Fiscal Note: Available.

Effective Date: The bill takes effect 90 days after adjournment of session in which bill is passed, except sections 4, 9, 12 14, and 17, relating to requiring licensure and applications using the NMLS&R, and sections 6, 7, 8 and 11, relating to mortgage loan originator prelicensure education, testing, and continuing education, which take effect on January 1, 2010.

Staff Summary of Public Testimony (Financial Institutions & Insurance):

(In support) This bill is similar to House Bill 1621. If the state does not act, the federal government will step in and regulate mortgage brokers. Local regulation is better for consumers and businesses. This addresses the same types of issues as House Bill 1621. The Legislature reformed the regulation of mortgage brokers in 2007. Industry worked with the DFI on many of these issues. Because of that work, many of the protections and structures are in place already. Mortgage brokers in Washington are in a better place than mortgage brokers in other states. There were some technical issues that have been resolved. This is a logical next step for the regulation of mortgage brokers. In 2007 mortgage professionals worked with the DFI and the Legislature. Mortgage professionals would like to thank the DFI and the Legislature for working again on these important issues.

(With concerns) People who sell manufactured housing are not normally thought to be real estate professionals. There is a concern that current bill definitions and exemptions do not clearly exclude people who sell manufactured housing. There is an exemption for persons who sell real property but a manufactured home is generally viewed as personal property when sold. People who sell manufactured housing are not loan originators but would be considered loan originators if they merely provided a form. Oregon looked at this issue in the context of the SAFE Act and provided an exemption for people who sell manufactured housing. At this point, a thorough discussion with the DFI is the next step.

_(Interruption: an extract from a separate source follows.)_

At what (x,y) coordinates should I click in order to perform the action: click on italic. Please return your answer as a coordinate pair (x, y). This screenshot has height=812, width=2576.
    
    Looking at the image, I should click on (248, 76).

Staff Summary of Public Testimony (General Government Appropriations):

(In support) Either the state controls regulation for these entities or the federal government will do so. The DFI already licenses loan originators, and these licenses generate enforcement actions resulting in fines and sanctions that increase revenue. There is a bond requirement that is close to that required of Consumer Loan Act licensees so some licensees may become Consumer Loan Act licensees because they could make more money, generating additional revenue. This bill means having only one taskmaster under the SAFE Act, which would be the DFI.

(Opposed) None.

Persons Testifying (Financial Institutions & Insurance): (In support) Representative Bailey, prime sponsor; Deb Bortner, Department of Financial Institutions; and Marty Lough and Steve Buckner, Washington Association of Mortgage Professionals.

(With concerns) Mike Ryherd, Northwest Housing Association.

Persons Testifying (General Government Appropriations): (In support) Representative Bailey, prime sponsor; Steve Buckner, Washington Association of Mortgage Professionals; and Deborah Bortner, Department of Financial Institutions.

Persons Signed In To Testify But Not Testifying (Financial Institutions & Insurance): None.

Persons Signed In To Testify But Not Testifying (General Government Appropriations): None.